**Required task a**
Edit the rows from the line containing "The height and" through the end of the rows, changing "Instruction" to "Directive" and leaving everything else as it is. Return only that stretch.

**Selected passage**

________

As I listened to my noble friend, it occurred to me that it was about 25 years ago that I stood at the Dispatch Box at which he was standing a moment ago, discussing the same issues. It crossed my mind—ignoble though it may be to say it—that almost the same speech could have been given to me to deliver all those years ago.

It is perhaps a mistake to simply assume that because something gives the impression of having worked reasonably well for 70 years—it may or may not have—it will continue to work equally well in the years to come. I look around the Chamber this evening and see that some of us are perhaps not quite yet 70 years old but heading that way—and that some may even have passed it. I am afraid that it is the nature of the human condition that when you get to 70 years old, you may not be as fit, spry and sharp as you were in years gone by. So it is not good enough to say that because it has worked well in the past—and it has worked only moderately well—it therefore follows, as night follows day, that you can extrapolate that it will work well indefinitely.

However, I was encouraged by the concluding remarks of my noble friend. He said that he was confident that Governments in the future would seriously consider the point that was being made. I think that is important. On any measure, we have just started a BBC charter and there is a bit of time until the next one comes into effect. While I think that it would have been desirable to have placed in the Bill the statutory provisions that are contained in the amendment, not to do so may not be fatal to the underlying project. Certainly this is something we ought to think carefully about in the hours and days to come—not least the noble Lords, Lord Lester and Lord Pannick, who have not had the advantage of listening to the remarks of my noble friend. Against that background, I beg leave to withdraw the amendment.

________

**Material for this task**
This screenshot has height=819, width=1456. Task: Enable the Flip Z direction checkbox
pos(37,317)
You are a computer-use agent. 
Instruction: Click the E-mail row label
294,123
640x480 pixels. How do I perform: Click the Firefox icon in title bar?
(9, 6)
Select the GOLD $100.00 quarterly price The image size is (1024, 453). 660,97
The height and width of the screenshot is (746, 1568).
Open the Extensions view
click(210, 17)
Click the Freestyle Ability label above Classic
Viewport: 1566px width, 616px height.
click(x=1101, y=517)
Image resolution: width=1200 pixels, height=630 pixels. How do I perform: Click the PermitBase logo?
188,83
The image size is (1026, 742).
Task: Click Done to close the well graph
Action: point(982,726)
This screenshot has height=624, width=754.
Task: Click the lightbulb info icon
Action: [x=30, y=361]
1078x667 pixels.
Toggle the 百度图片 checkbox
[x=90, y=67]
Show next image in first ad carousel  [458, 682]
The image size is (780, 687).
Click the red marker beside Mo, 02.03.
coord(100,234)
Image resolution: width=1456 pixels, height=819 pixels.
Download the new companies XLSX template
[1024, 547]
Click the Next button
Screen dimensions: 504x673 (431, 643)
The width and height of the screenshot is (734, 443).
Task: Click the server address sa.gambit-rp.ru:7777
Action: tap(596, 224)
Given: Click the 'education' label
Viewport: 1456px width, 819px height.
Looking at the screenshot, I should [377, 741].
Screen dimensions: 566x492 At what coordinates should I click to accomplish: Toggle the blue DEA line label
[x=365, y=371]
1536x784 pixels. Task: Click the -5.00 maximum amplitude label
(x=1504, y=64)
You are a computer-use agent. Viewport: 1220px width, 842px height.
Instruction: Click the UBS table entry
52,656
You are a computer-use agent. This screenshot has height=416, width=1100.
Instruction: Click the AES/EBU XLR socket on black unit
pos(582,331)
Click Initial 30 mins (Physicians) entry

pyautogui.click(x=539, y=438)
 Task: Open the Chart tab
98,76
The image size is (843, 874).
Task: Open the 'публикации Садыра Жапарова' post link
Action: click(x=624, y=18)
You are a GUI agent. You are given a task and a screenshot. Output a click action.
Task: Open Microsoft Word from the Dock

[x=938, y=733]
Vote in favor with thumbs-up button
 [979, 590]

________

**Required task b**
In the speech, which qualities does the speaker say a person may no longer have on reaching 70 years old? List them all.

**Correct result a**
The height and width of the screenshot is (746, 1568).
Open the Extensions view
click(210, 17)
Click the Freestyle Ability label above Classic
Viewport: 1566px width, 616px height.
click(x=1101, y=517)
Image resolution: width=1200 pixels, height=630 pixels. How do I perform: Click the PermitBase logo?
188,83
The image size is (1026, 742).
Task: Click Done to close the well graph
Action: point(982,726)
This screenshot has height=624, width=754.
Task: Click the lightbulb info icon
Action: [x=30, y=361]
1078x667 pixels.
Toggle the 百度图片 checkbox
[x=90, y=67]
Show next image in first ad carousel  [458, 682]
The image size is (780, 687).
Click the red marker beside Mo, 02.03.
coord(100,234)
Image resolution: width=1456 pixels, height=819 pixels.
Download the new companies XLSX template
[1024, 547]
Click the Next button
Screen dimensions: 504x673 (431, 643)
The width and height of the screenshot is (734, 443).
Task: Click the server address sa.gambit-rp.ru:7777
Action: tap(596, 224)
Given: Click the 'education' label
Viewport: 1456px width, 819px height.
Looking at the screenshot, I should [377, 741].
Screen dimensions: 566x492 At what coordinates should I click to accomplish: Toggle the blue DEA line label
[x=365, y=371]
1536x784 pixels. Task: Click the -5.00 maximum amplitude label
(x=1504, y=64)
You are a computer-use agent. Viewport: 1220px width, 842px height.
Directive: Click the UBS table entry
52,656
You are a computer-use agent. This screenshot has height=416, width=1100.
Directive: Click the AES/EBU XLR socket on black unit
pos(582,331)
Click Initial 30 mins (Physicians) entry

pyautogui.click(x=539, y=438)
 Task: Open the Chart tab
98,76
The image size is (843, 874).
Task: Open the 'публикации Садыра Жапарова' post link
Action: click(x=624, y=18)
You are a GUI agent. You are given a task and a screenshot. Output a click action.
Task: Open Microsoft Word from the Dock

[x=938, y=733]
Vote in favor with thumbs-up button
 [979, 590]

**Correct result b**
fit
spry
sharp